[WebGPU EP] Fuse QMoE 1-token decode path to reduce GPU dispatches (#27998)
### Description:
### Summary
Fuse the QMoE 1-token decode path to reduce GPU dispatches from 17 (1 +
k×4) to 5 (gate + fc1 + swiglu + fc2 + mix), improving token generation
throughput by ~21% on Meteor Lake for the gpt-oss-20b MoE model (19 → 23
tps).
### Motivation
The QMoE operator processes Mixture-of-Experts layers by selecting top-k
experts (k=4) per token. In the original 1-token decode path, each
expert is processed serially with 4 dispatches (gather + fc1 + swiglu +
fc2 + mix), totaling 17 GPU dispatches per QMoE call. Since each
dispatch has M=1, the GPU is underutilized and CPU dispatch overhead
dominates.
### Approach
For the 1-token path (num_rows == 1):
**Gate1Token** — Select top-k experts and output an
[indirect_experts](vscode-file://vscode-app/c:/Users/jiajiaqin/AppData/Local/Programs/Microsoft%20VS%20Code/ce099c1ed2/resources/app/out/vs/code/electron-browser/workbench/workbench.html)
buffer mapping row index → expert index
**Batched fc1 MatMulNBits** — Run a single M=k matmul with
[per_row_weight_indirect](vscode-file://vscode-app/c:/Users/jiajiaqin/AppData/Local/Programs/Microsoft%20VS%20Code/ce099c1ed2/resources/app/out/vs/code/electron-browser/workbench/workbench.html)

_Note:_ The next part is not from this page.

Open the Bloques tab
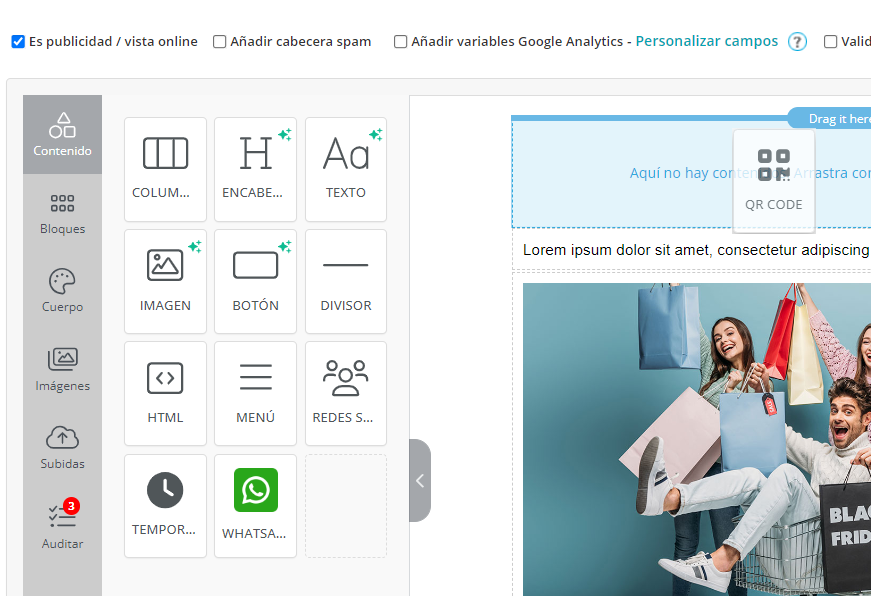The height and width of the screenshot is (596, 871). 62,214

mode, where each row selects a different expert's weights via the
indirect buffer
**SwiGLU** — Apply activation on all k rows at once
**Batched fc2 MatMulNBits** — Same per-row expert selection for the down
projection
**FusedFinalMix** — Accumulate all k weighted expert results into the
output
### Follow-ups
Fuse Batched fc1 MatMulNBits + SwiGLU
Fuse Batched fc2 MatMulNBits + FusedFinalMix
Finally, we only need three shaders: Gate1Token, fused Batched fc1
MatMulNBits, fused batched fc2 MatMulNBits.